Oil rig floorhands from Akita Drilling at Cenovus Energy's Christina Lake SAGD project, south of Fort McMurray, Alta., on Aug. 15, 2013.Todd Korol/Reuters

Cenovus Energy Inc. CVE-T has forecast a bump in its capital spending next year, as the Calgary-based company looks to increase both oil production and refining.

The move reflects a wider trend among fossil fuel companies, many of which have cautiously raised forecast capital spending after reaping record profits because of sky-high global energy prices. Canadian Natural Resources Ltd., for example, announced last week it expected to spend $5.2-billion in its capital budget next year to help grow production, and Suncor Energy Inc. also forecast higher capital expenditures.

Alex Pourbaix, the president and chief executive officer of Cenovus, said in an interview Tuesday that most of the oil and gas industry has been cautious about increasing capital spending over the past two years. But he said he expects that to change.

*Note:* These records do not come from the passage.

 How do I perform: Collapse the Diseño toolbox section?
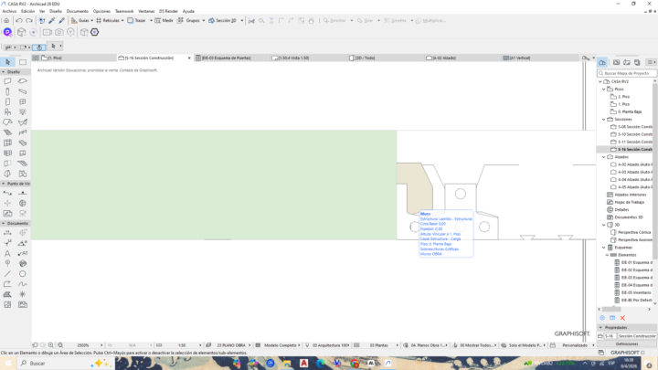[x=4, y=72]
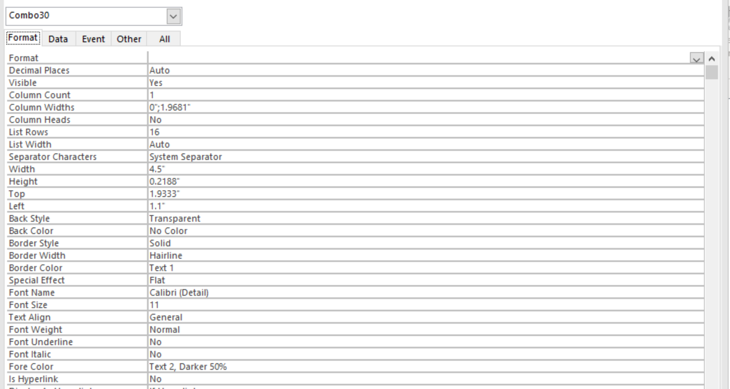Image resolution: width=730 pixels, height=389 pixels.
Task: Select the Column Count value field
Action: pos(425,95)
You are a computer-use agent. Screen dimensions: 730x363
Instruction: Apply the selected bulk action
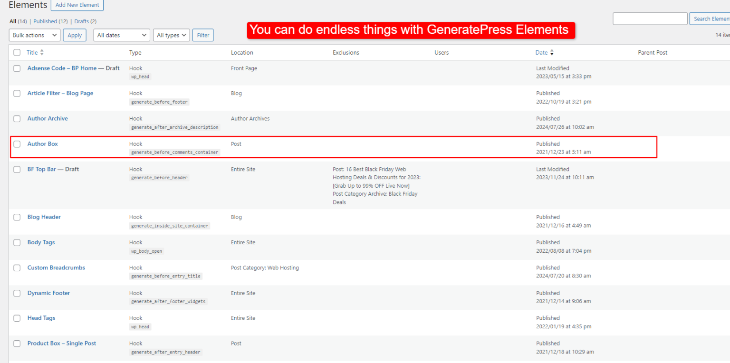75,35
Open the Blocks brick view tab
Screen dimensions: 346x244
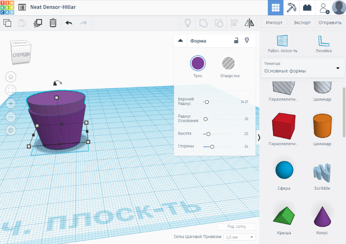tap(306, 8)
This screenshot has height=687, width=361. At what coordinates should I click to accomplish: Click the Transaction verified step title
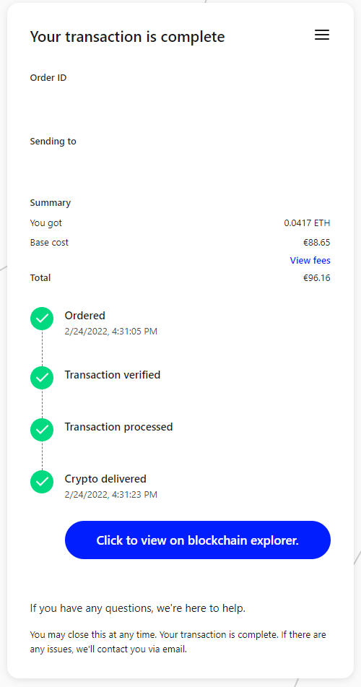113,375
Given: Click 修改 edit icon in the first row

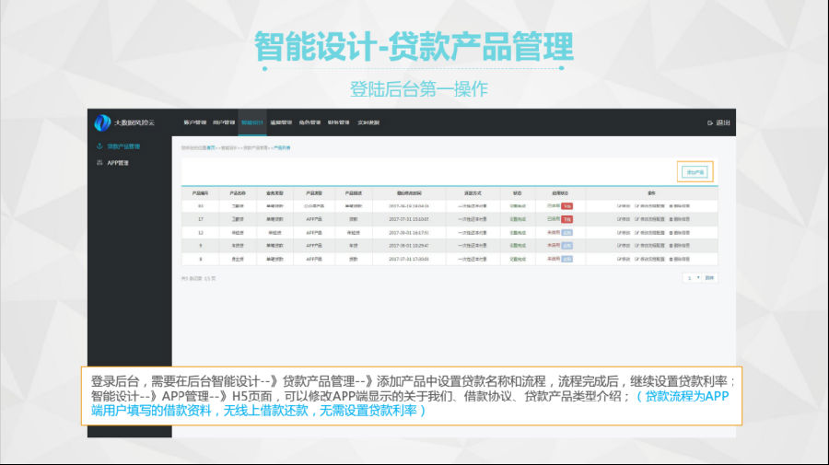Looking at the screenshot, I should point(619,206).
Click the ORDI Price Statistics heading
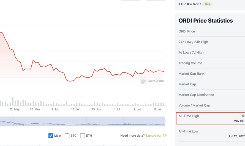This screenshot has height=146, width=245. tap(206, 21)
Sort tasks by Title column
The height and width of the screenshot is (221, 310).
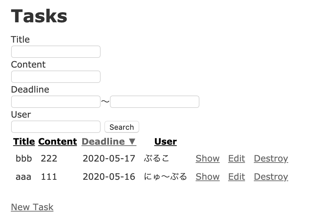click(x=24, y=142)
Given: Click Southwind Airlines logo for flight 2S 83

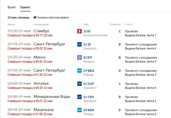Looking at the screenshot, I should pyautogui.click(x=80, y=31).
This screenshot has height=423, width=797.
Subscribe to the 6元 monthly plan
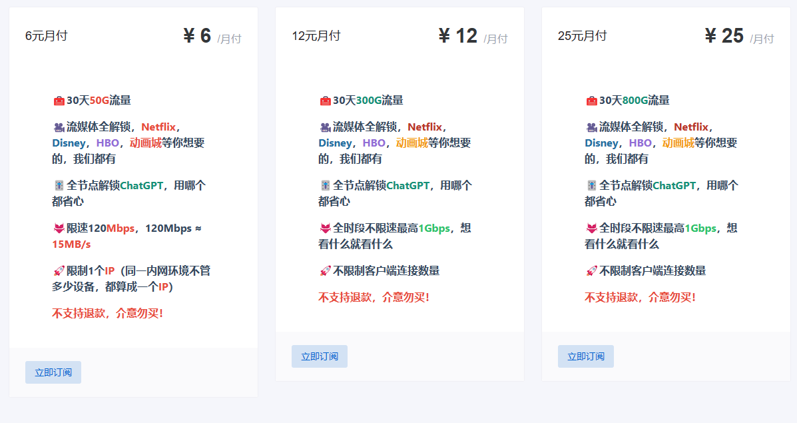(53, 372)

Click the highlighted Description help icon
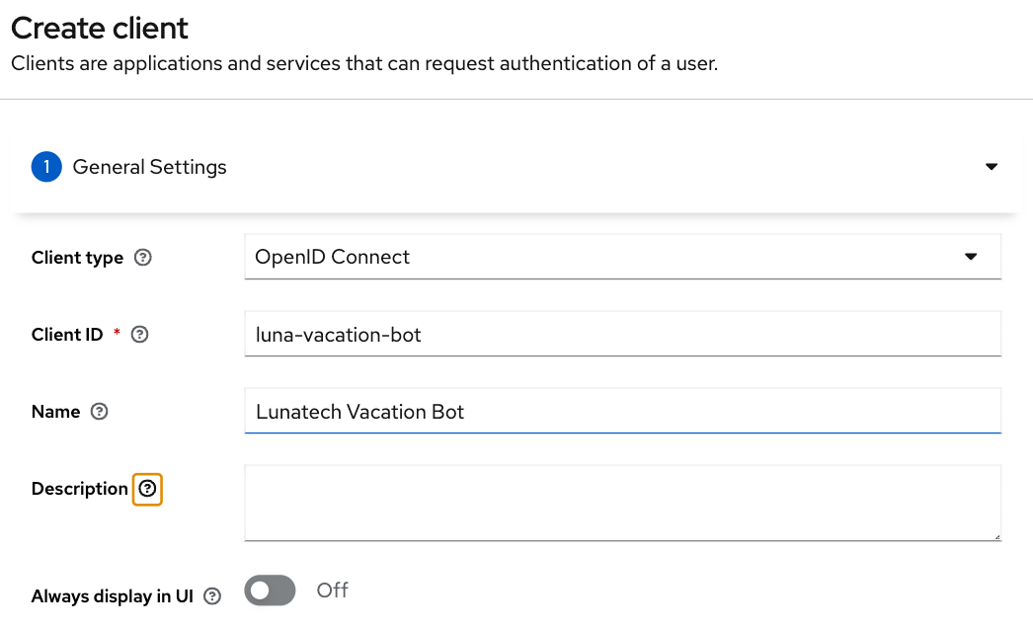tap(147, 489)
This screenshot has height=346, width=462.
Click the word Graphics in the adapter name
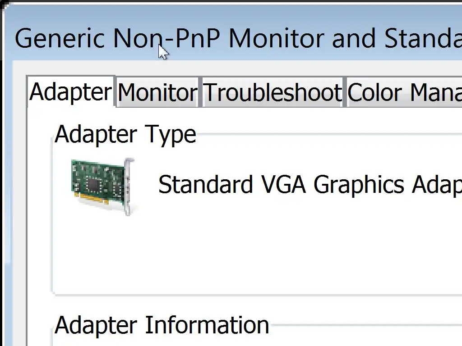tap(359, 185)
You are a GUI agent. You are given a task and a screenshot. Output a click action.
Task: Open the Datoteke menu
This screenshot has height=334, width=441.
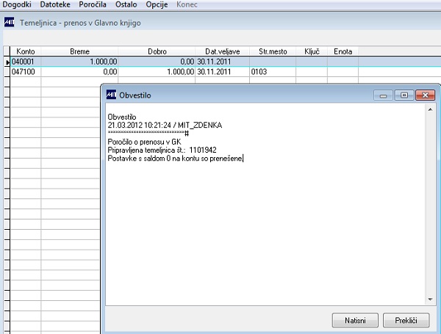(x=55, y=4)
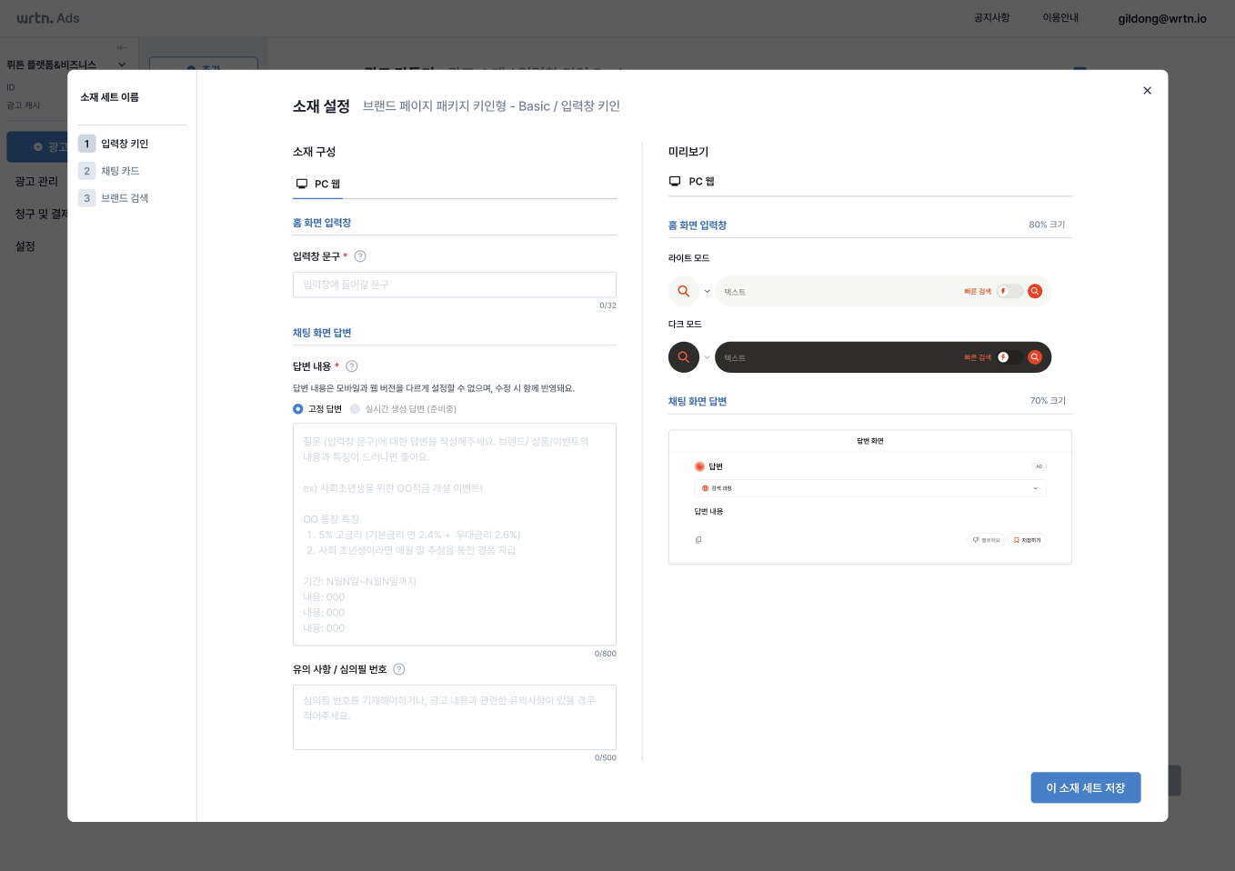Open the 공지사항 link in the header

point(991,18)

“Almost overwhelmingly, most companies were really just spending the bare minimum to sustain production, if they even sustained production. We’re finally at a point now where I think most companies have recovered their balance sheets to a position of strength,” he said.

“All around the world, countries and economies are screaming for more oil and gas. So I suspect this trend of moving to a little bit more of a growth footing is something that we are going to see more of in the industry.”

Cenovus expects to spend between $4-billion and $4.5-billion next year on capital activities, the bulk of which – about $2.8-billion – will go toward maintaining base production and reliable operations at its various sites.

But Cenovus also expects to grow production in 2023.

The company said in its 2023 budget, released Tuesday, that its forecast upstream production will increase by about 3 per cent, to between 800,000 and 840,000 barrels of oil equivalent a day. Downstream production – which includes processing crude, for example by making refined products – will likely see an even bigger bump, with Cenovus forecasting 28-per-cent growth compared with 2022, owing mostly to increased output from the company’s Superior and Toledo refineries.

Cenovus’ 2023 budget earmarks up to $1.7-billion for a range of projects to improve reliability and efficiency in the oil sands, including at its Christina Lake, Foster Creek and Sunrise sites, and at its Lloydminster Refinery on the Alberta-Saskatchewan border, where it intends to work on small capacity-expansion projects.

And about $500-million of that will go toward construction of the West White Rose project, an expansion of an existing offshore oil field in Atlantic Canada.

The field sits around 350 kilometres east of Newfoundland. It produces about 26,000 barrels a day, but that number is falling as its oil reserves decline. The planned expansion will add about 75,000 barrels a day to production.

Husky Energy Inc., which owned the majority of the expansion project before Cenovus acquired the company last year, paused West White Rose in March, 2020, when the COVID-19 pandemic obliterated oil demand and prices.

Cenovus announced in May that it would restart work on the half-finished project.

That work has recently ramped up at the Port of Argentia, about 130 kilometres west of St. John’s, where a partly built concrete gravity structure on dry land is currently dwarfed by a towering crane. Eventually, the structure will rise to 145 metres and be moved out to sea.

“If there was a positive side to the pandemic in the case of West White Rose, it gave us the time to really think very carefully and thoughtfully about the project, and did it make sense for us,” Mr. Pourbaix said.

“We were able to restructure a number of elements of it and we’re quite confident that, with the work that has been put into that project, the execution is going to go well.”

What the Cenovus budget doesn’t include is cash for the huge oil sands carbon capture project being planned by the Pathways Alliance, a multicompany group that aims to reduce greenhouse gas emissions from oil sands production to net-zero by 2050. The project would lower emissions from oil sands facilities by sending their excess carbon dioxide through a pipeline to a sequestration hub in Cold Lake, Alta.

The six companies in the alliance are Cenovus, Canadian Natural, Imperial Oil Ltd., MEG Energy Corp., Suncor, and ConocoPhillips Canada.

Mr. Pourbaix said all of the companies are “spending significant capital” on various smaller emissions-reduction projects, such as improving the energy efficiency of their facilities and lowering methane pollution. But he added that larger joint plans, such as the pipeline and the sequestration hub, will require years more permitting work and engineering procurement before they can get under way.

He said the group is still collectively on the path to spending $23-billion on greenhouse gas reduction projects by 2030. “But there is just a massive amount of work that needs to be done to set up to invest in those projects.”

“We can’t just start throwing money at megaprojects until we have all of the building blocks in place,” he said.